The band's early song set included R&B/soul classics such as "Jump Back",
James Brown's "Please Please Please", Smokey Robinson's "You've Really Got a
Hold on Me" and Ben E. King's "Stand by Me". The band also performed two
Marriott/Lane original compositions, a fast and loud "Come on Children" and
the "speed enhanced" song "E too D", in which Marriott would display his
amazing vocal abilities in the style of his heroes and role models, Otis
Redding and Bobby Bland. "E too D", which appears on their first album,
Small Faces, is named after the guitar chord structure. On US
compilation albums the track is titled "Running Wild".
They were kicked out of their first out-of-town gig, a tough working
men's club in Sheffield, after only three songs. The crowd at that concert
was mainly made up of Teddy boys and hard-drinking workers. Despondent, they
literally walked into the mod-oriented Mojo Club nearby (then owned by a
young Peter Stringfellow) and offered to perform for free. They played a set
that left the local mods wanting more and started a strong buzz. During a
crucial residency at Leicester Square's Cavern Club, they were strongly
supported by Sonny & Cher, who were living in London at the time and had
first seen them perform in Sheffield.
||Rock, R&B, psychedelic pop, Beat, soul, British Invasion
||1965 - 1969
||Decca, Immediate, Atlantic
||Humble Pie, Faces
The Decca years
They signed a management contract with management impresario Don Arden,
and they were in turn signed to Decca Records for recording. They released a
string of high-energy mod/soul singles on the label. Their debut single was
in 1965 with "Whatcha Gonna Do About It", a Top 15 UK singles chart hit.

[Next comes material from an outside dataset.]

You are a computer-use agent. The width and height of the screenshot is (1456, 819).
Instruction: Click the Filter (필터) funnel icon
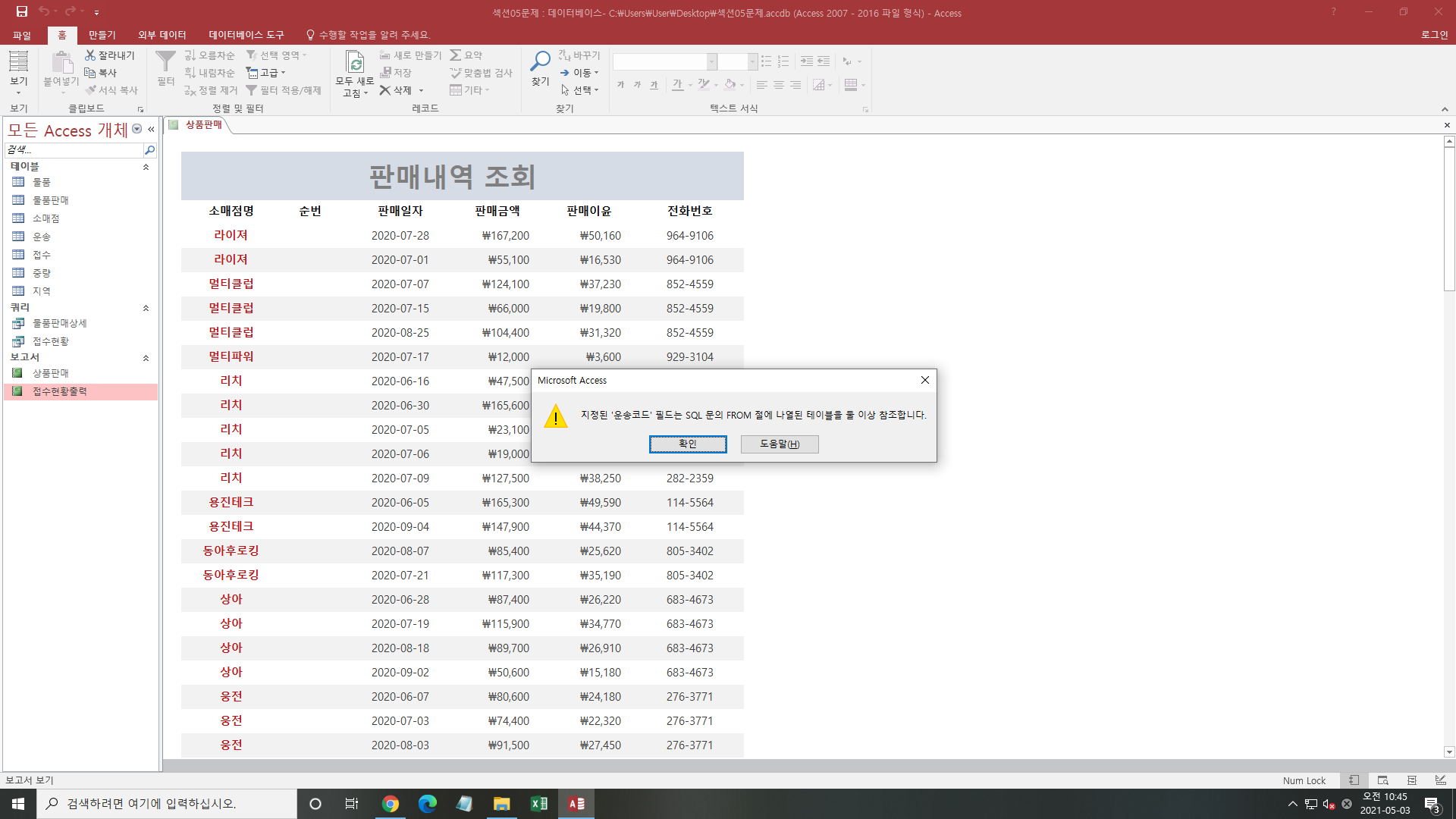165,62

Marriott and Lane are credited with creating the instrumental to the song,
"borrowing" the guitar riff from the Solomon Burke record "Everybody Needs
Somebody To Love". The lyrics were written by The Shadows band member Ian
Samwell (who arguably wrote the first British rock 'n' roll record, "Move
It"). The group failed to
capitalize on the success of their first single with the follow-up which was
written by Marriott/Lane, the hard-edged mod number "I've Got Mine". The
band appeared as themselves in a 1965 crime film titled Dateline Diamonds
starring Kenneth Cope as the band's manager. It featured them playing their
second single release, "I've Got Mine". Arden thought the band's song would
receive publicity by the film; however, the film's UK release was delayed,
and "I've Got Mine" subsequently failed to chart.
Shortly thereafter, Jimmy Winston was released from the band. The most
common explanations for his dismissal are a clash of personalities with
Marriott or a lack of musical talent, though rumours persist he was released
at least in part because he compromised the band's integrity of image by
being too tall, since the others all stood around 5'6". (Indeed, the group
took their name from a remark by a female friend of Marriott's, who noted
that the band members all had "small faces". The name stuck in part because
of the mod slang usage of the word "face" to mean a popular, trendsetting
individual.) In a 2000 interview, Kenney Jones stated the reason Winston was
fired from the band was because "He (Winston) got above his station and
tried to compete with Steve Marriott."
Winston was replaced by Ian McLagan, whose keyboard talents and diminutive
stature fit with the groove of the band perfectly.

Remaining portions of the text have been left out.